Extract and repeat the lines verbatim, beginning at the line that contains "Find the location of a" and stopping after the line that contains "coordinates (243, 226).".

Raw records
%%

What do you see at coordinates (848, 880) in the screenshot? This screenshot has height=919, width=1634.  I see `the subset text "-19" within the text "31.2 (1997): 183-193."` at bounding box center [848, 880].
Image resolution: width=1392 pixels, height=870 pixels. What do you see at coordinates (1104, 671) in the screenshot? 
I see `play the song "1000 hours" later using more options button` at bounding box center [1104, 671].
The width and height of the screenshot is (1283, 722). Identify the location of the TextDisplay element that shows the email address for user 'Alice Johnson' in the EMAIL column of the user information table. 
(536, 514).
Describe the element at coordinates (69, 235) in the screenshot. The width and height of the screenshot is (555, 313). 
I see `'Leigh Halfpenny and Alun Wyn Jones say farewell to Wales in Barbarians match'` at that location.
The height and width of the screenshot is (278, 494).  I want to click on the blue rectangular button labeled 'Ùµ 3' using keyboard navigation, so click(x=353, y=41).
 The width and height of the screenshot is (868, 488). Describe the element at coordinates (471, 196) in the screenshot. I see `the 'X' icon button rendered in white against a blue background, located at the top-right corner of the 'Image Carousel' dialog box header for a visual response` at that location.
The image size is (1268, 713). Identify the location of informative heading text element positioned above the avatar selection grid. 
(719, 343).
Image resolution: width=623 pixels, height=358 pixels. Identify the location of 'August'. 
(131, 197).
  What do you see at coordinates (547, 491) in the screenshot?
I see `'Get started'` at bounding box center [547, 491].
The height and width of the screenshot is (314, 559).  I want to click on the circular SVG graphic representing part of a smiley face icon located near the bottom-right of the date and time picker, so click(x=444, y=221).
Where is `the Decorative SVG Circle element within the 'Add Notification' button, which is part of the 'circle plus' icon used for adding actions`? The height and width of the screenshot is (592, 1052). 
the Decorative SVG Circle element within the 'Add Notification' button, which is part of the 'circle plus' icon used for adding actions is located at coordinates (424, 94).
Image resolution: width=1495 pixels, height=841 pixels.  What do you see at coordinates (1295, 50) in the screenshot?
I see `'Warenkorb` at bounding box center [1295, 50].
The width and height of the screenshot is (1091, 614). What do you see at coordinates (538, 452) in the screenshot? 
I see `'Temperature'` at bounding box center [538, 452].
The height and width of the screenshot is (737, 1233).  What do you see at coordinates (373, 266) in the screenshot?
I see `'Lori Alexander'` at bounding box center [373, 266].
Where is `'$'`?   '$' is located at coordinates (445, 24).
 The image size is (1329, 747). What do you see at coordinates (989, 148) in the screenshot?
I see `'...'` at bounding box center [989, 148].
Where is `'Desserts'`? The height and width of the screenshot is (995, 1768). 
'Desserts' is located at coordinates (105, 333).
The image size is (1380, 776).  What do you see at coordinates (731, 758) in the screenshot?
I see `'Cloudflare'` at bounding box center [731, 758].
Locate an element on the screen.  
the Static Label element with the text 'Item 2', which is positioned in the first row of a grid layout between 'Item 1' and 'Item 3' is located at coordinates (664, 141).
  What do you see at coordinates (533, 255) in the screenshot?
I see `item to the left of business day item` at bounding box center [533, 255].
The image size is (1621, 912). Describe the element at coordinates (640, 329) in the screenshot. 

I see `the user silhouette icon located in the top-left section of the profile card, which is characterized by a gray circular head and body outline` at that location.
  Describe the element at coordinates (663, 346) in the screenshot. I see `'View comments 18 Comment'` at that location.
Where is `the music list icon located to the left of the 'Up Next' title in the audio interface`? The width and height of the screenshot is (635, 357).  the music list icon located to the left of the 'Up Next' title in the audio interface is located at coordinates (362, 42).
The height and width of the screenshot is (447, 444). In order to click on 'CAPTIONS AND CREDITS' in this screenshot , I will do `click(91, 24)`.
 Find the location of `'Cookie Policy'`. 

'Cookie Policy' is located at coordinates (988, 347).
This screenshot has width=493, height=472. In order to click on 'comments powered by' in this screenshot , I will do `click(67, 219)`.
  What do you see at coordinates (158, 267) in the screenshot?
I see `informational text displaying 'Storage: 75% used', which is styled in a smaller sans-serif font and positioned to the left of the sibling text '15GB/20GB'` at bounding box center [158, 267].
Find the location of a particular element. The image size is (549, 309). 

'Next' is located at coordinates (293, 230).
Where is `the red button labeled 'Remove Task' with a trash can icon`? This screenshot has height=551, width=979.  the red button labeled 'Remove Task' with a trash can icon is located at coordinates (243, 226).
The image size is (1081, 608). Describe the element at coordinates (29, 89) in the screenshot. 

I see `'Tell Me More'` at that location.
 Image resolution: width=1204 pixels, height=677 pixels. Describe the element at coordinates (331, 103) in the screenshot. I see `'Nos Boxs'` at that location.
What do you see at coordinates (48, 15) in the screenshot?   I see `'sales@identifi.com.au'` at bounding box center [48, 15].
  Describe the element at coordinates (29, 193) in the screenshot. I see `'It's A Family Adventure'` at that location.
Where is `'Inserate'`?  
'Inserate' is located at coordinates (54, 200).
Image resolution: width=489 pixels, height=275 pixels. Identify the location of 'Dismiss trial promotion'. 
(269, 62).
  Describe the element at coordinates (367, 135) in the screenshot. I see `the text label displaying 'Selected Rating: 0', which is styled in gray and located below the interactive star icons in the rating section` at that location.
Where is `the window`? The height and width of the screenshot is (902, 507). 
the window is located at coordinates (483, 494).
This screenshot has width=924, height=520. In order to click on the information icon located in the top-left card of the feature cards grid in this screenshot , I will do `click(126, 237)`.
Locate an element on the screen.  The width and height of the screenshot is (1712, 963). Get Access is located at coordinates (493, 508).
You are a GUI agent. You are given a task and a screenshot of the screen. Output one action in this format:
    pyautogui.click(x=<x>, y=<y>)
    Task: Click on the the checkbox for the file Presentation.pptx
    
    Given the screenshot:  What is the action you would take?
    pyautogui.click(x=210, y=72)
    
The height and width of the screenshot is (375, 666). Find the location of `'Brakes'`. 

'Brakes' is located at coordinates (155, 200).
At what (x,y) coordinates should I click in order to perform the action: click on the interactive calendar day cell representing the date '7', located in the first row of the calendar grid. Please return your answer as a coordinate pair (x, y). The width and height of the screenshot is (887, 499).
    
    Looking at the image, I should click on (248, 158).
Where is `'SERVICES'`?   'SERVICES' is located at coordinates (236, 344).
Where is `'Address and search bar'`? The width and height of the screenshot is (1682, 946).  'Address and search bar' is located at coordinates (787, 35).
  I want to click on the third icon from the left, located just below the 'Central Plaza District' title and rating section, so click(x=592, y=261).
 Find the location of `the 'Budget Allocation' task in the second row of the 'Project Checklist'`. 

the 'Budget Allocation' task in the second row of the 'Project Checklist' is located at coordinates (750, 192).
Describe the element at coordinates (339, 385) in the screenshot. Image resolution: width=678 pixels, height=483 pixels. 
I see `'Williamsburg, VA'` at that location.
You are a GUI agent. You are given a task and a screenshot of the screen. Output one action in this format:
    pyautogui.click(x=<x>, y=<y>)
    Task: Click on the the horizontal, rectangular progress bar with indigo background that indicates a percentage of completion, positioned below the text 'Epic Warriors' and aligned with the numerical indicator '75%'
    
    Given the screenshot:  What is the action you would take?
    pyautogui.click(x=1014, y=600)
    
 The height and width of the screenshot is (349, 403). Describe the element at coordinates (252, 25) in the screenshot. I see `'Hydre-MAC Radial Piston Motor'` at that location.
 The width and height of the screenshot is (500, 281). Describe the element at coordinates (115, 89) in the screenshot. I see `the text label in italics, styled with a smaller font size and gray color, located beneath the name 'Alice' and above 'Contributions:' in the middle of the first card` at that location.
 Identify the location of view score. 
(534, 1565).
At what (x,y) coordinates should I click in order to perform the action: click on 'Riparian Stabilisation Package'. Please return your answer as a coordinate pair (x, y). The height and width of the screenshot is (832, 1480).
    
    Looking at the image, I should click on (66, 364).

%%

RESULT FOR THIS EXERCISE =>
Find the location of a particular element. The image size is (549, 309). 

'Next' is located at coordinates (293, 230).
Where is `the red button labeled 'Remove Task' with a trash can icon`? This screenshot has height=551, width=979.  the red button labeled 'Remove Task' with a trash can icon is located at coordinates (243, 226).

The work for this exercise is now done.